Pour diriger le tout, Tugan Sokhiev est à la baguette. Les qualités démontrées il y a peu dans Aïda vont trouver ici leur plein épanouissement. Car si les mélodies et les lignes vocales traditionnelles demeurent fidèles à l’esthétique de l’opéra italien, le langage harmonique et orchestral, lui, est absolument original : Puccini sait, par des touches impressionnistes et un coloris orchestral somptueux, créer instantanément des atmosphères.
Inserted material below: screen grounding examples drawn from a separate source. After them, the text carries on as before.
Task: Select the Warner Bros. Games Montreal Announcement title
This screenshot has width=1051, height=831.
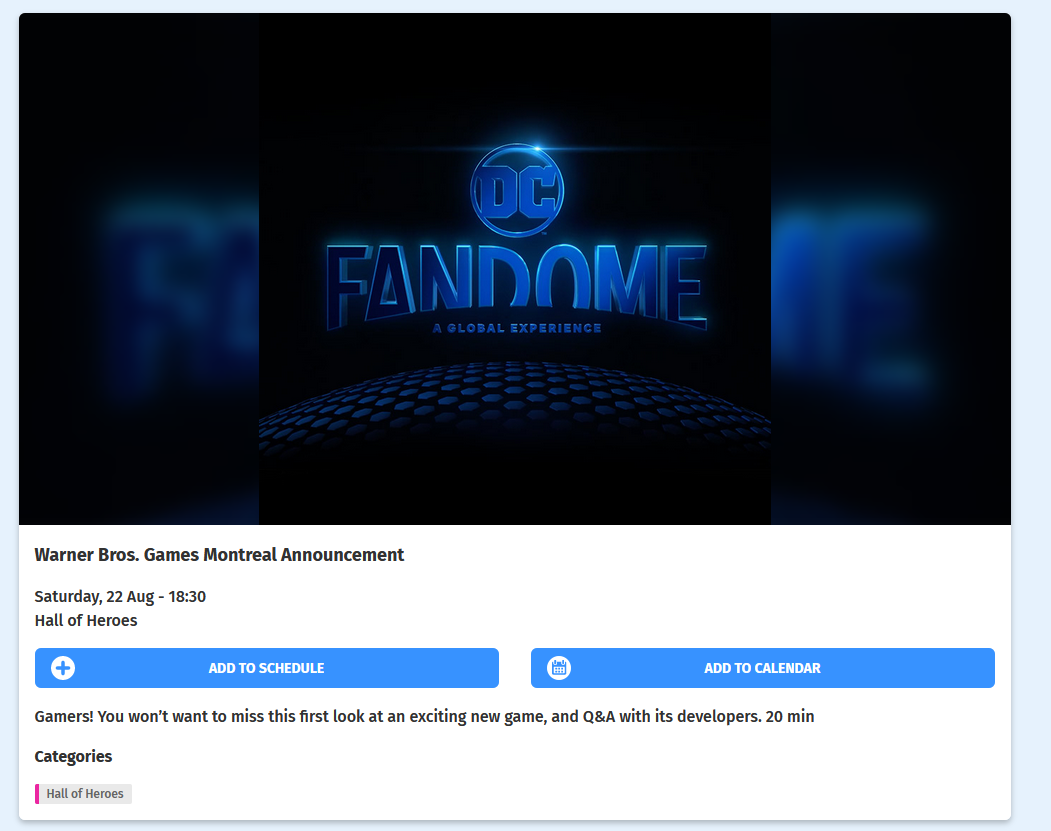Action: pos(219,555)
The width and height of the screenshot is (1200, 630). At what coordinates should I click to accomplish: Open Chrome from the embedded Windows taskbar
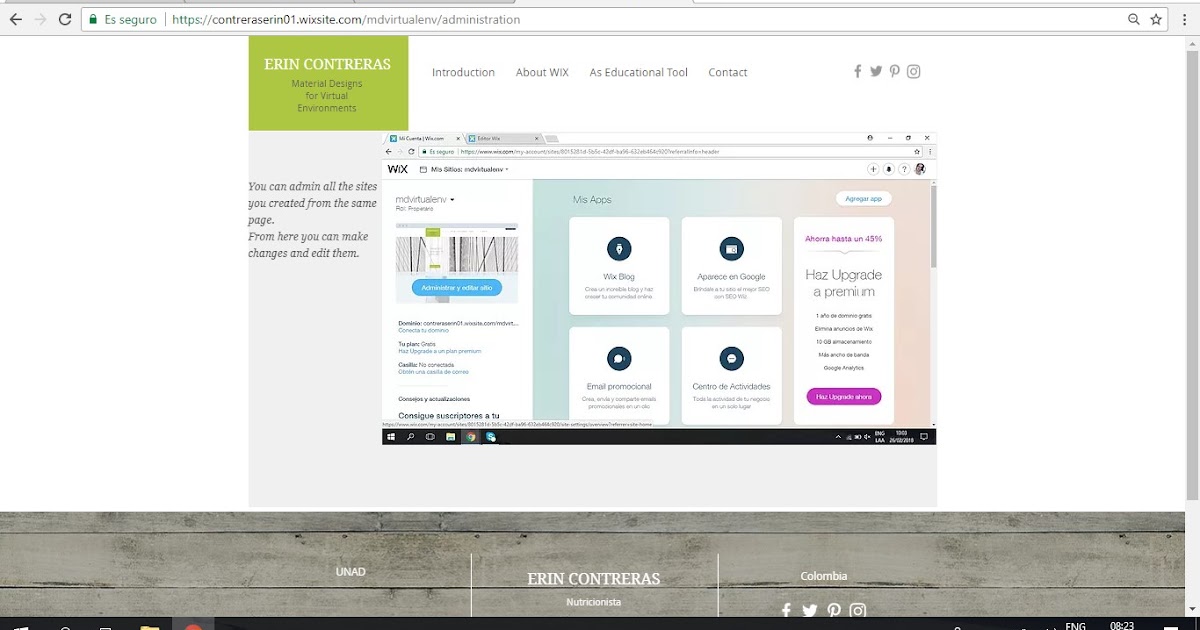click(471, 436)
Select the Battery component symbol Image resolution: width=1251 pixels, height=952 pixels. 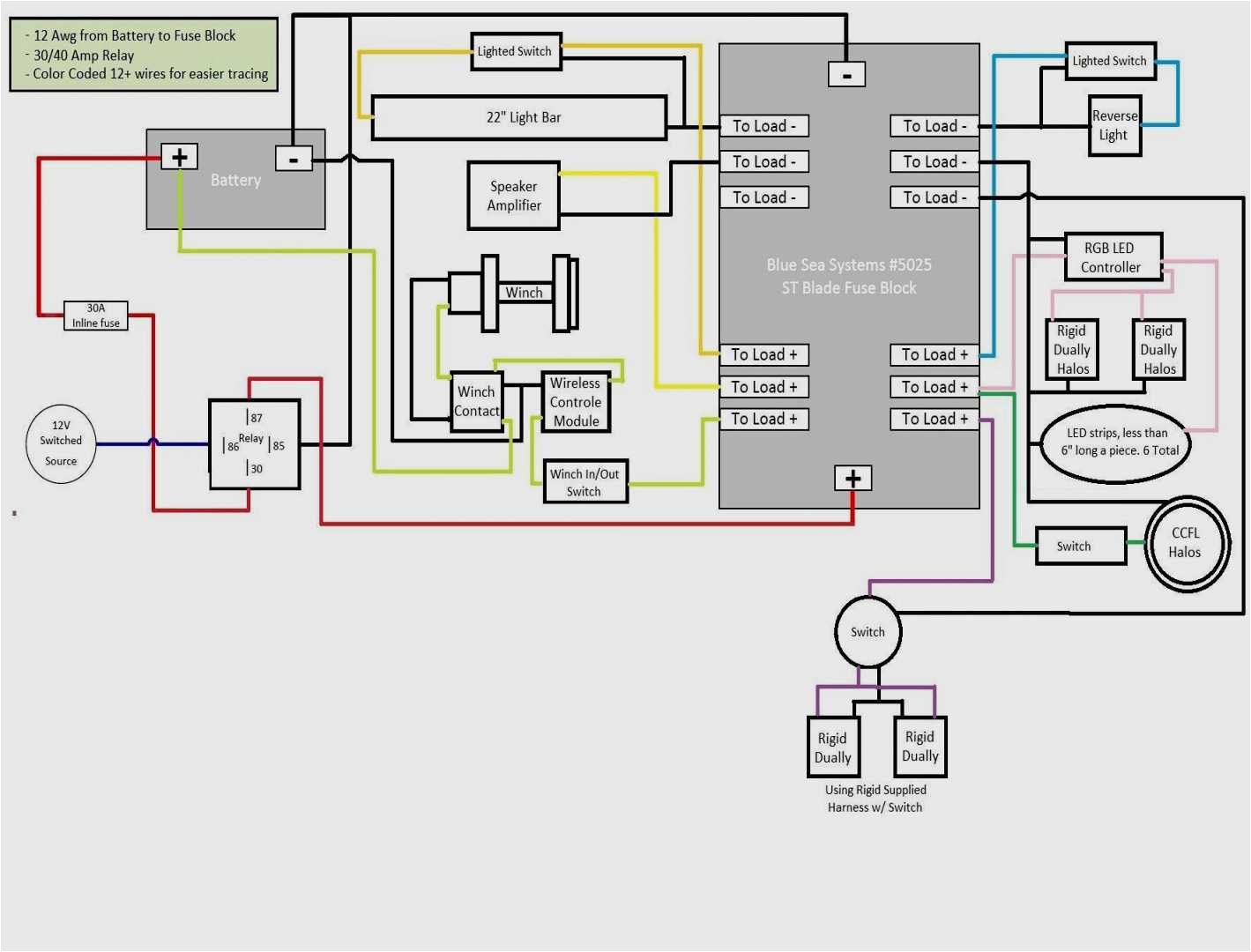pyautogui.click(x=235, y=179)
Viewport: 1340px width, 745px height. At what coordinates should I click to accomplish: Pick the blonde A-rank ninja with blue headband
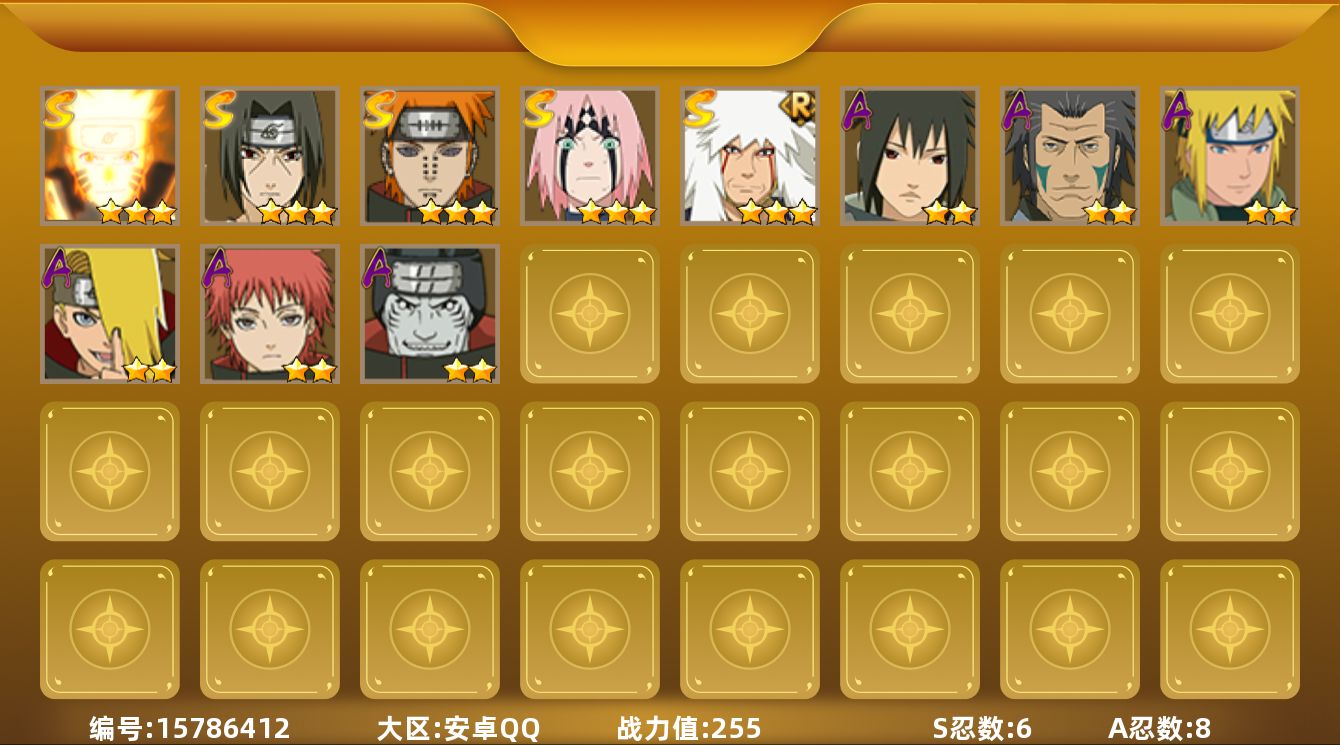tap(1230, 155)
C’est le chef qu’il nous faut pour traduire sans faille cette langue musicale exceptionnellement souple qui fait feu de tout bois.
Théâtre du Capitole – du 29 septembre au 14 octobre.
Références audio – video sur Tosca
Impossible d’ignorer le mythe Callas. De près ou de loin, un demi-siècle ou plus écoulé depuis, on se doit de connaître son enregistrement de 1956 avec le chef Victor de Sabata.
Mais, Decca vous livre un formidable document d’archives, capté au Metropolitan de New-York en 1978 avec Shirley Verett, Luciano Pavarotti, et Cornell mac Neil, tous sous la direction alors du tout jeune James Conlon, dans une mise en scène efficace d’un certain Tito Gobbi, Scarpia 879 fois à la scène !!
Et, pour faire plus actuel, chez Decca toujours, un DVD, référence moderne pour cet opéra, filmé à Zurich en 2009, dans une mise en scène de Robert Carsen, dirigé par Paolo Carignani. Tout est réussite, aussi bien les protagonistes, Emily Magee, Jonas Kaufmann, Thomas Hampson, que la direction musicale comme celle des acteurs, mais réussite encore, véritable cerise sur le gâteau, dans la réalisation du film lui-même. Une représentation filmée qui ne peut que vous amener à aimer l’opéra.
Que des Tosca que l’on envie de vivre !! et d’applaudir sans fin.